On the other hand, there may be some advantages to having Momentum be composable with other step rules.

My proposition would be to rename Momentum to make it clear that it's not intended to be used alone and to wrap SteepestDescent + Momentum in a Momentum step rule which chains them together.

rizar commented 9 years ago

I see your point, but am not sure if I agree with it. In fact the full name of the algorithm is "gradient descent with momentum", which means that having momentum as an additional component makes sense. In PyLearn2 that was a stand-alone learning rule and maybe that may cause confusions, but so far I am inclined to think that Blocks way is better. I can put a note in the Momentum documentation explaining how to add a learning rate.

I agree that it is weird that Momentum can not be used alone. I think the reason is that multiplication by minus one should be moved out to the GradientDescent class, and #243 does it. After #243 using Momentum alone would imply learning rate equal to one.
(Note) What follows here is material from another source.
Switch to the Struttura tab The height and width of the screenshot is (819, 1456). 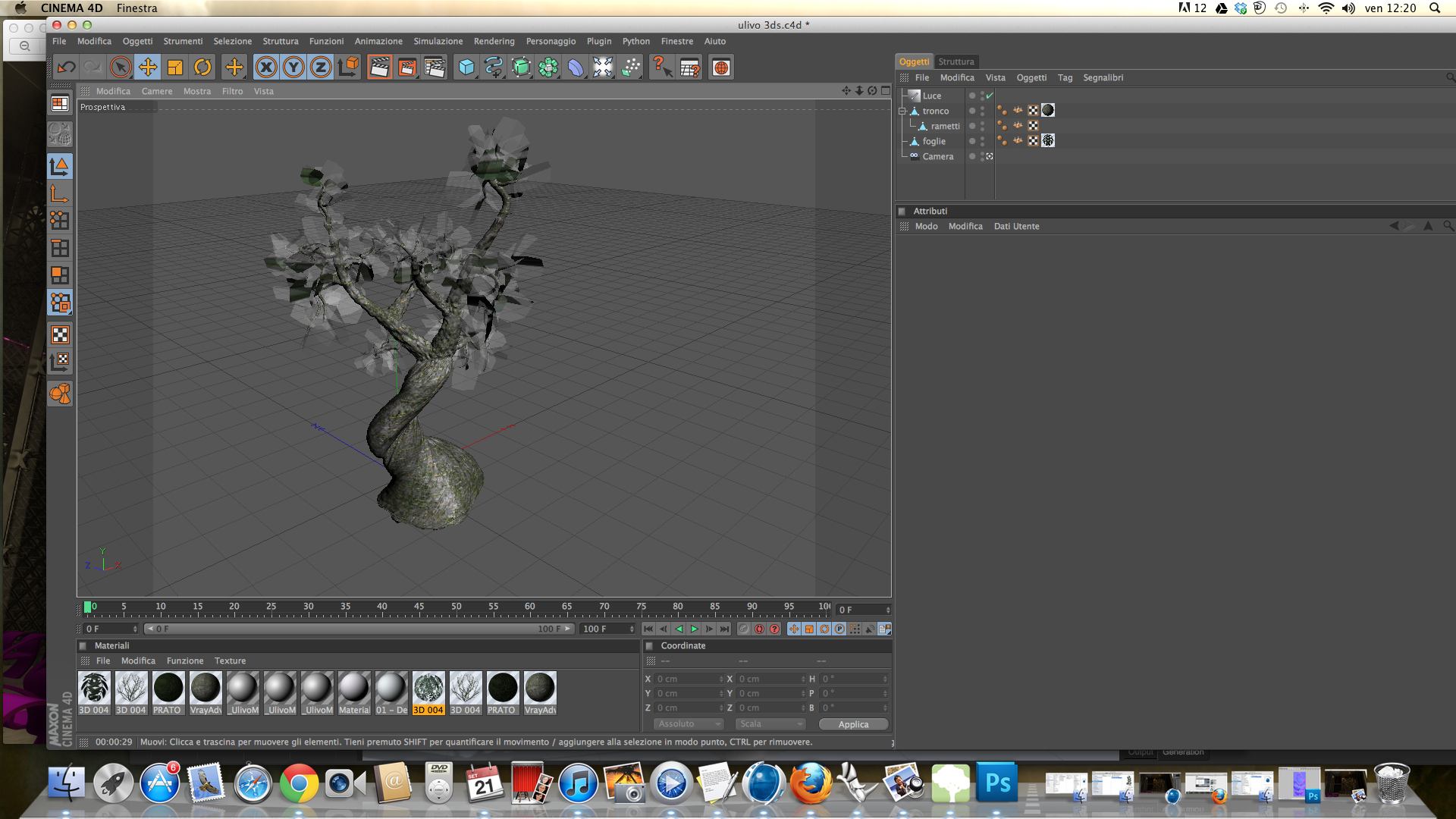[x=956, y=61]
ADADELTA is sometimes used with gradient rescaling, @janchorowski did it when working with TIMIT. Maybe using Adadelta and SteepestDescent in a chain looks weird, then we can add a clone of SteepestDescent called Rescale that reads better.

vdumoulin commented 9 years ago

I wouldn't revert back to having monolithic step rules either, but I think that having a set of pre-baked combinations also makes sense.
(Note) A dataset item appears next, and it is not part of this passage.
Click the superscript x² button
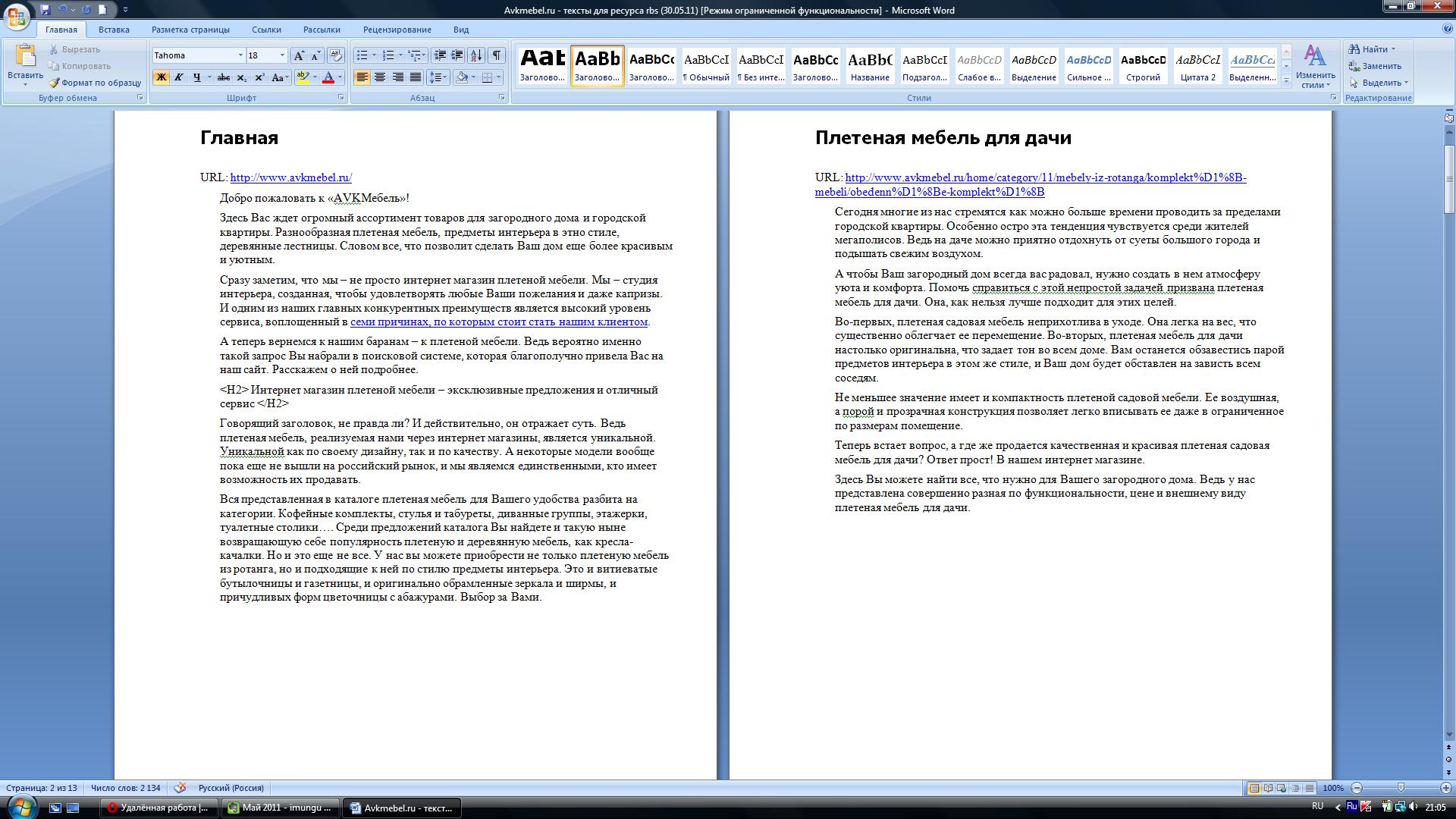Viewport: 1456px width, 819px height. [x=259, y=77]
Here's an example. In order to get the correct behaviour for SteepestDescent + Momentum, SteepestDescent needs to come first and Momentum comes after. In implementing RMSProp (see #246 ) the way Momentum is implemented, I realized that the correct chaining order in that case is to use RMSProp first, and then to use SteepestDescent.

I'm probably not the only one who's bound to make these types of mistakes, which is why I implemented two classes for RMSProp: RMSPropChainable is analogous to Momentum, and RMSProp is a subclass of CompositeRule which chains RMSPropChainable and SteepestDescent in the correct order.

rizar commented 9 years ago

In order to get the correct behaviour for SteepestDescent + Momentum, SteepestDescent needs to come first and Momentum comes after

Maybe I am not understanding something easy: why GradientDescent can not go after Momentum?

vdumoulin commented 9 years ago

SteepestDescent and Momentum are not commutative with respect to their ordering in CompositeRule:

rizar commented 9 years ago

Yep, but the velocity term in the second expression is different from the momentum term in the first one, because we accumulate gradient, not gradient scaled by the learning rate. I seems to me that those two step rules are commutative, more exactly, they will be after #243 (please comment on that one!)

But if so many people wish to have an all-batteries-included Momentum, then I do not mind. I would only call not MomentumChainable, but instead JustMomentum or MomentumPure or smth like that, because technically absolutely all step rules are chainable.